# Exercise objective
Only one stretch of the listing below is wanted. Give it again exactly, from the line with "посоветуйте пожалуйста хорошую наркологическую" through the line with "посоветуйте пожалуйста хорошую клинику".

# Material for this task
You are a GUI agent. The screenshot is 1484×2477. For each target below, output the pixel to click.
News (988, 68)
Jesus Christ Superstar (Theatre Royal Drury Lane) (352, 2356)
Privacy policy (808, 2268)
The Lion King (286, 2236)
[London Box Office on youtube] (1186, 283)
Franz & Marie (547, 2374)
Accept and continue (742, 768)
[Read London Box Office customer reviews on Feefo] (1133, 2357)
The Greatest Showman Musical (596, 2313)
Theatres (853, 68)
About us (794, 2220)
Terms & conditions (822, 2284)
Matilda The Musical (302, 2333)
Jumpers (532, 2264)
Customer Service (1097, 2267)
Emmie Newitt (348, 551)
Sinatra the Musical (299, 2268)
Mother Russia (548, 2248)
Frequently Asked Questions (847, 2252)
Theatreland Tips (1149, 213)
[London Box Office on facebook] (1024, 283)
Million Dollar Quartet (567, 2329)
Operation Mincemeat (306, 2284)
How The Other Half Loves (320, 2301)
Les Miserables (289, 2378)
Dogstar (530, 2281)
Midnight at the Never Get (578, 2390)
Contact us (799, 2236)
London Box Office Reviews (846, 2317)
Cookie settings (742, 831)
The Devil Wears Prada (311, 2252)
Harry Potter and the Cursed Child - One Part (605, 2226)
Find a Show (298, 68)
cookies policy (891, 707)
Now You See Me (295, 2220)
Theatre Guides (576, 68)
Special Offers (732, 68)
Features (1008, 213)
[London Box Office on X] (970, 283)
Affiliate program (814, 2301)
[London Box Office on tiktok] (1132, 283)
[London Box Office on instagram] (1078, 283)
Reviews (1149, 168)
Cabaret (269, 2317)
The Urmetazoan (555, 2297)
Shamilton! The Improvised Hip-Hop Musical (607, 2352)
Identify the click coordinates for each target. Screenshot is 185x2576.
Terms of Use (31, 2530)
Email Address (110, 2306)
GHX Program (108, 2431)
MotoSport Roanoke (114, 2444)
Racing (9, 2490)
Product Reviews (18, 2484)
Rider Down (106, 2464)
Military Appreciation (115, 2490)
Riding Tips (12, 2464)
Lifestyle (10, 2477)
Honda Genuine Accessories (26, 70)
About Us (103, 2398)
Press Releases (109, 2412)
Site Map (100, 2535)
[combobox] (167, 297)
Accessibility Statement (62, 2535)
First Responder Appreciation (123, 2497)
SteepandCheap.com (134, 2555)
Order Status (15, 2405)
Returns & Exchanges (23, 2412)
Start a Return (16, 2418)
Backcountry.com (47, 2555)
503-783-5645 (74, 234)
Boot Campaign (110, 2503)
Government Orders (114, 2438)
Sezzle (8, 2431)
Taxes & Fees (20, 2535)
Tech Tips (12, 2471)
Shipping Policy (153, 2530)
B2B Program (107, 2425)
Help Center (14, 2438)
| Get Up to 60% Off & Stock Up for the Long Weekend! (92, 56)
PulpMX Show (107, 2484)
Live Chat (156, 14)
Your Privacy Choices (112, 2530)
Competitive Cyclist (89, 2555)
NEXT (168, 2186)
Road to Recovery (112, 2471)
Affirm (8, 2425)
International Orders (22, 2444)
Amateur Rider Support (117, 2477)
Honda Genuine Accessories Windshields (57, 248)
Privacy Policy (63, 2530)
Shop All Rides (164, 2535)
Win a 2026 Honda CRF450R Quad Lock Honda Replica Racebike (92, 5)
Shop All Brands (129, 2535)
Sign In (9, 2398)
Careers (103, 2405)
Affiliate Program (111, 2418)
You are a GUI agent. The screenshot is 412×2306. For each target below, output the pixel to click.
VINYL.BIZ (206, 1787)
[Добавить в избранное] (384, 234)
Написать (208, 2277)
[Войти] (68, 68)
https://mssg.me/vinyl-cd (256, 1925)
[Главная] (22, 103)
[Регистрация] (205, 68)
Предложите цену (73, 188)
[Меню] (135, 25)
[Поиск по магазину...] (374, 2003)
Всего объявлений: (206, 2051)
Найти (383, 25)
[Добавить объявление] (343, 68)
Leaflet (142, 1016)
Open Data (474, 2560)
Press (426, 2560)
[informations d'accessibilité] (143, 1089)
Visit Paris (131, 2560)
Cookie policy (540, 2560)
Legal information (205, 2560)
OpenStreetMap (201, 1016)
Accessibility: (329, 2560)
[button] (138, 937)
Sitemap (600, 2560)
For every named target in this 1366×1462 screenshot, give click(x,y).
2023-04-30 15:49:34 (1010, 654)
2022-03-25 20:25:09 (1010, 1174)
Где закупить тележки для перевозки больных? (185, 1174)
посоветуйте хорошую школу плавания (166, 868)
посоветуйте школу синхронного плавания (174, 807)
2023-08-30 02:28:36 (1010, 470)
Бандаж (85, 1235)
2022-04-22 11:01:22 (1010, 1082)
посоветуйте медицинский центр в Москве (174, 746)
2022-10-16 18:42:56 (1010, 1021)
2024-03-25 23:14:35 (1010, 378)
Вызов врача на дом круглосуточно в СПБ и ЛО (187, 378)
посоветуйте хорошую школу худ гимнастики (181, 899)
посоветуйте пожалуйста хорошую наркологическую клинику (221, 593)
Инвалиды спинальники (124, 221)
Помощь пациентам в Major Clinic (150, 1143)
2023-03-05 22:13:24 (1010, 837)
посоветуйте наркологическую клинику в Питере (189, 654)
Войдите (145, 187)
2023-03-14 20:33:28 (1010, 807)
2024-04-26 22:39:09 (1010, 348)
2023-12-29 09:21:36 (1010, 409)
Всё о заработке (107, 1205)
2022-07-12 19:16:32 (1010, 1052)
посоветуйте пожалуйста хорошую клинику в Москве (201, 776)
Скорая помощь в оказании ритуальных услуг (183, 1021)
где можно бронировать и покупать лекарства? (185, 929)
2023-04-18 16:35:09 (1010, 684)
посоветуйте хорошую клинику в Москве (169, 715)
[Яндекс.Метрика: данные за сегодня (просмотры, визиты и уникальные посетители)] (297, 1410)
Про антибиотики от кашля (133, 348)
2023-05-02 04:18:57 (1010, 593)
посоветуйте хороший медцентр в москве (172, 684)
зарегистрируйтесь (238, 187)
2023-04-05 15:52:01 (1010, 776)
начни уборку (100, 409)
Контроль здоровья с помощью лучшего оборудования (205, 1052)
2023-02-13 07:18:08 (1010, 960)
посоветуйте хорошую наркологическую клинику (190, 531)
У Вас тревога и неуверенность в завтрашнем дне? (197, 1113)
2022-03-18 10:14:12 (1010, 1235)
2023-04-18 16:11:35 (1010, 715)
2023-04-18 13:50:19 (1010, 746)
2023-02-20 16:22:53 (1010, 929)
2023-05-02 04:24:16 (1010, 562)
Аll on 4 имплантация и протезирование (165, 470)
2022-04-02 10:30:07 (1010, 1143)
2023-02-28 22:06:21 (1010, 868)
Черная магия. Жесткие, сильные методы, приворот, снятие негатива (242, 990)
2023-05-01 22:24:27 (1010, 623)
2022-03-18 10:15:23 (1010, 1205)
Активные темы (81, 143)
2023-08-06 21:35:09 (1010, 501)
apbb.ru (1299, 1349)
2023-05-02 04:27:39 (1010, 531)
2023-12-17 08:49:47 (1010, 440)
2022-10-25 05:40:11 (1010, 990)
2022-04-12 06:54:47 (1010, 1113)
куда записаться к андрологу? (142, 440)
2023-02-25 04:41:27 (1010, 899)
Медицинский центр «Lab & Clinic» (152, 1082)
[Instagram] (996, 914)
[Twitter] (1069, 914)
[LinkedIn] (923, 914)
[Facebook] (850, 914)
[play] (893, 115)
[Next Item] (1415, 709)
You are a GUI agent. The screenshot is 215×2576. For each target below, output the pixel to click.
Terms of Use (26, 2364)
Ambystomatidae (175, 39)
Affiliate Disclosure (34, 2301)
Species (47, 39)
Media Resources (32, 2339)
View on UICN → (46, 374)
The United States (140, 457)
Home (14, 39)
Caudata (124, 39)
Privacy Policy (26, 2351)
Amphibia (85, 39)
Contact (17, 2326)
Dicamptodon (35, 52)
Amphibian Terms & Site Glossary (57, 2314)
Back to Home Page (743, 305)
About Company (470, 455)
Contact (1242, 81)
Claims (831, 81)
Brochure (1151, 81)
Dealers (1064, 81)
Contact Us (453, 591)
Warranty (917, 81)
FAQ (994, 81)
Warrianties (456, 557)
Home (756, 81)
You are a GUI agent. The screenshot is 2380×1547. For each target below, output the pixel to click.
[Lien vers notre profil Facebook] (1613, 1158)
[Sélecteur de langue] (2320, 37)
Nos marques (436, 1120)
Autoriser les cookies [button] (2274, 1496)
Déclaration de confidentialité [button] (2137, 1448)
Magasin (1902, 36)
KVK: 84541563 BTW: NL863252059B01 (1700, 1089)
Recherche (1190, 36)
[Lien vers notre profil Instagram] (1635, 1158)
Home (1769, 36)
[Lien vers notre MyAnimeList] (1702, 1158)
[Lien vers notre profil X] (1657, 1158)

# Your solution
посоветуйте пожалуйста хорошую наркологическую клинику (221, 593)
Инвалиды спинальники (124, 221)
Помощь пациентам в Major Clinic (150, 1143)
2023-03-05 22:13:24 (1010, 837)
посоветуйте наркологическую клинику в Питере (189, 654)
Войдите (145, 187)
2023-03-14 20:33:28 (1010, 807)
2024-04-26 22:39:09 (1010, 348)
2023-12-29 09:21:36 (1010, 409)
Всё о заработке (107, 1205)
2022-07-12 19:16:32 (1010, 1052)
посоветуйте пожалуйста хорошую клинику в Москве (201, 776)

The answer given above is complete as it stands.